Carole Bouquet, actrice française reconnue, doit composer aujourd’hui avec un quotidien bien plus âpre : des douleurs chroniques apparues après une chute survenue il y a plus de dix ans, la poursuivent inlassablement. Dans un entretien accordé à Paris Match le 15 juillet 2026, Carole Bouquet revient en toute sincérité sur son combat et les stratégies qu’elle déploie pour affronter la souffrance, sans jamais céder à la résignation.
Les répercussions de l’accident et le combat au quotidien de Carole Bouquet
L’histoire commence en 2013, lorsque Carole Bouquet fait une chute dans l’une de ses propriétés, un accident aux conséquences lourdes. Elle confie : « Ma tête est partie la première. J’ai eu de nombreux points de suture sur le visage et je me suis coupé un nerf dans la bouche. » (Paris Match, 15/07/2026). Depuis, un mal persistant la hante : une névralgie du trijumeau, pathologie difficile à traiter provoquant de vives douleurs faciales. Malgré les avancées médicales, la comédienne indique : « J’ai essayé en vain tout ce qui existe actuellement pour la névralgie du trijumeau, mais je ne désespère pas de venir à bout de mes souffrances dans un avenir proche, de continuer à essayer de nouveaux traitements à l’hôpital. »
Le quotidien de Carole Bouquet est rythmé par des techniques originales pour adoucir la douleur : mastication de chewing-gum, glaçons pressés contre le visage, journées entières passées immobile dans sa chambre, et cette particularité où la parole — notamment sur scène — lui permet de s’extraire temporairement de la souffrance : « Quand je joue au théâtre, je continue à avoir mal, mais je réussis à faire avec. Le paradoxe est là : j’ai mal car je parle, mais j’ai moins mal car je suis distraite de mes maux. » Pour Carole Bouquet, conjuguer vie artistique et douleur exige un courage et une ténacité exemplaires.

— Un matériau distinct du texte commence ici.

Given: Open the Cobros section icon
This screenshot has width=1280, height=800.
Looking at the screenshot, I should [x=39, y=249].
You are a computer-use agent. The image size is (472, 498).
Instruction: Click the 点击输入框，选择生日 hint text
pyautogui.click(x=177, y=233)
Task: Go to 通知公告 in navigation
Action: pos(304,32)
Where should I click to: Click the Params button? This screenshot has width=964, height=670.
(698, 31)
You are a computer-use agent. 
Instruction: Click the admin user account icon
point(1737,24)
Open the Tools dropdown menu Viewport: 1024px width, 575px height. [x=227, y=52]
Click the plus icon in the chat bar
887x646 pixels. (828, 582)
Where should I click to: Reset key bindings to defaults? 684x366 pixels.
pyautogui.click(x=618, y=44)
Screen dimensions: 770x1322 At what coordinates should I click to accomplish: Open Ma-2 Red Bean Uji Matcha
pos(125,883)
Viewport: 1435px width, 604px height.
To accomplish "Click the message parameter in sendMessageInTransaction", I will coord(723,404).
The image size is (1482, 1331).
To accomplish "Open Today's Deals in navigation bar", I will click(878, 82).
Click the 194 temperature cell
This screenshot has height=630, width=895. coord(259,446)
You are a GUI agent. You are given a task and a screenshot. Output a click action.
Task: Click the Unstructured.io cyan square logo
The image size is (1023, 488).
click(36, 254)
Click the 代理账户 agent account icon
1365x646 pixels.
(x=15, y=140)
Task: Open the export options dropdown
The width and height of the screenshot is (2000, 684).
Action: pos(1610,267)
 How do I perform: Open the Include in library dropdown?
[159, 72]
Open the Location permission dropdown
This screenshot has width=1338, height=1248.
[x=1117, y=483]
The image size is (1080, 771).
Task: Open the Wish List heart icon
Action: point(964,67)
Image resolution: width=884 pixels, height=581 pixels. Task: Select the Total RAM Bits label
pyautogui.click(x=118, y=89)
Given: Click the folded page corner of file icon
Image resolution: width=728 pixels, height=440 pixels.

La passion de Pantelleria : vignobles, héritage et force de transmission
À Pantelleria, Carole Bouquet a multiplié ses achats immobiliers, possédant désormais quatre maisons sur cette île entre la Sicile et la Tunisie. Elle y a développé une autre facette de son identité : productrice de vin blanc. Sa rencontre avec Nunzio Gorgone lui a permis d’apprendre la culture de la vigne, et elle produit chaque année en moyenne 5 000 bouteilles de son vin blanc baptisé « Sangue d’Oro », un projet qui illustre sa détermination malgré les obstacles. Ce savoir-faire s’inscrit dans un héritage familial précieux qu’elle évoque avec respect, notamment à travers son père, « pur produit de la méritocratie républicaine […] j’ai l’impression de rester fidèle à son héritage, en ne renonçant pas », ou ses fils, Dimitri Rassam (44 ans) et Louis Giacobetti (39 ans), qui symbolisent pour elle la nécessité de persévérer.
L’actrice exprime sa volonté de continuer malgré les douleurs : « Je souhaiterais divorcer de mes douleurs mais à l’amiable, afin qu’elles ne se fâchent pas contre moi. » Elle explique aussi combien son caractère, l’exemple paternel et l’amour de ses enfants sont des moteurs puissants : « mon caractère, mon père, mes enfants […] mes fils ne comprendraient pas que je batte en retraite. Ils vivraient cela comme un abandon ». Bien plus qu’un simple témoignage, son parcours incarne la résilience ; un équilibre rare entre passion artistique et vie à Pantelleria.